Please write out, exactly as given, the line that contains "Given: Click the reply count of 1" and all lines that follow it through the end of the listing, and nothing else.

:: The data

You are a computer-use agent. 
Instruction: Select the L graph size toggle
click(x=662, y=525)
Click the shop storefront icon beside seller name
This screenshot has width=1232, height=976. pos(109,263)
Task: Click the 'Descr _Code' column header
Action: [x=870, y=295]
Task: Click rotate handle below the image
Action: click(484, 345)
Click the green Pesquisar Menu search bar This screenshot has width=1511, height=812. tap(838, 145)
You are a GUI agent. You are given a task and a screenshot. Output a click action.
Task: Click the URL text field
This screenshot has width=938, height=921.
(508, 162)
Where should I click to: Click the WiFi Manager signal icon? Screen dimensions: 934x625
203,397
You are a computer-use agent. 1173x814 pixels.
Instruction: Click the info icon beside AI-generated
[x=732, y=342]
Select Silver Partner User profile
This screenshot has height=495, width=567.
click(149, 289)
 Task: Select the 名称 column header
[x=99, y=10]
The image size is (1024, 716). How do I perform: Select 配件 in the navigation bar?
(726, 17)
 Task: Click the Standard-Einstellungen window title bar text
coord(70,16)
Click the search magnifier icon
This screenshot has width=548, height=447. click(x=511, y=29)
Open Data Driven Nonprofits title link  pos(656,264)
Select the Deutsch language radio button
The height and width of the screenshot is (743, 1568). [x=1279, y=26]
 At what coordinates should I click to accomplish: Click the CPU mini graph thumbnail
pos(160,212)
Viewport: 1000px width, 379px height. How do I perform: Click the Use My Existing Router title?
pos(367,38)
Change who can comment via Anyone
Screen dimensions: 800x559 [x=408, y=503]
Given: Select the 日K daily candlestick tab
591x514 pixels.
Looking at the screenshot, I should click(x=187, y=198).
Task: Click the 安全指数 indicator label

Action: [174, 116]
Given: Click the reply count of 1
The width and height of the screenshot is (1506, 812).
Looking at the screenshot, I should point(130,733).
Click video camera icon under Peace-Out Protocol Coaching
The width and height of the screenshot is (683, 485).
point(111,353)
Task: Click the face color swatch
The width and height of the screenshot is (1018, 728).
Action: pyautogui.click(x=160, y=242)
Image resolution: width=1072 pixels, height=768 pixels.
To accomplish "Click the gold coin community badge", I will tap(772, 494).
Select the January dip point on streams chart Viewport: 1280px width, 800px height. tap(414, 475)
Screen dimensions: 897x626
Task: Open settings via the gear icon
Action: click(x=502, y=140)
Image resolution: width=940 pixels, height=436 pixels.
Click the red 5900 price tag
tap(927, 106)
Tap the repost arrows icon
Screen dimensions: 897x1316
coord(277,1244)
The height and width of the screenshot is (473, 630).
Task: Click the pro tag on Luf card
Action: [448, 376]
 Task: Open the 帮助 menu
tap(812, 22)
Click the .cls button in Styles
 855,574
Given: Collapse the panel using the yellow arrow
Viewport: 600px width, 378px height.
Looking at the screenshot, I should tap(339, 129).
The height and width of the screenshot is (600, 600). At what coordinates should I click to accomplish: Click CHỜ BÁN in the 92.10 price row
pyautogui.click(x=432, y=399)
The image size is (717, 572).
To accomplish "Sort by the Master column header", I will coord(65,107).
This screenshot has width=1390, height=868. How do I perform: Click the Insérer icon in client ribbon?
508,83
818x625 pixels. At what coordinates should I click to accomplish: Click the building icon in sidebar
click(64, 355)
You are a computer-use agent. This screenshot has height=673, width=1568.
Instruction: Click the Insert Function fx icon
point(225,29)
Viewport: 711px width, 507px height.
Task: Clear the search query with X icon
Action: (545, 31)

::::

Response -
Given: Click the reply count of 1
The width and height of the screenshot is (1506, 812).
Looking at the screenshot, I should point(130,733).
Click video camera icon under Peace-Out Protocol Coaching
The width and height of the screenshot is (683, 485).
point(111,353)
Task: Click the face color swatch
The width and height of the screenshot is (1018, 728).
Action: pyautogui.click(x=160, y=242)
Image resolution: width=1072 pixels, height=768 pixels.
To accomplish "Click the gold coin community badge", I will tap(772, 494).
Select the January dip point on streams chart Viewport: 1280px width, 800px height. tap(414, 475)
Screen dimensions: 897x626
Task: Open settings via the gear icon
Action: click(x=502, y=140)
Image resolution: width=940 pixels, height=436 pixels.
Click the red 5900 price tag
tap(927, 106)
Tap the repost arrows icon
Screen dimensions: 897x1316
coord(277,1244)
The height and width of the screenshot is (473, 630).
Task: Click the pro tag on Luf card
Action: [448, 376]
 Task: Open the 帮助 menu
tap(812, 22)
Click the .cls button in Styles
 855,574
Given: Collapse the panel using the yellow arrow
Viewport: 600px width, 378px height.
Looking at the screenshot, I should tap(339, 129).
The height and width of the screenshot is (600, 600). At what coordinates should I click to accomplish: Click CHỜ BÁN in the 92.10 price row
pyautogui.click(x=432, y=399)
The image size is (717, 572).
To accomplish "Sort by the Master column header", I will coord(65,107).
This screenshot has width=1390, height=868. How do I perform: Click the Insérer icon in client ribbon?
508,83
818x625 pixels. At what coordinates should I click to accomplish: Click the building icon in sidebar
click(64, 355)
You are a computer-use agent. This screenshot has height=673, width=1568.
Instruction: Click the Insert Function fx icon
point(225,29)
Viewport: 711px width, 507px height.
Task: Clear the search query with X icon
Action: (545, 31)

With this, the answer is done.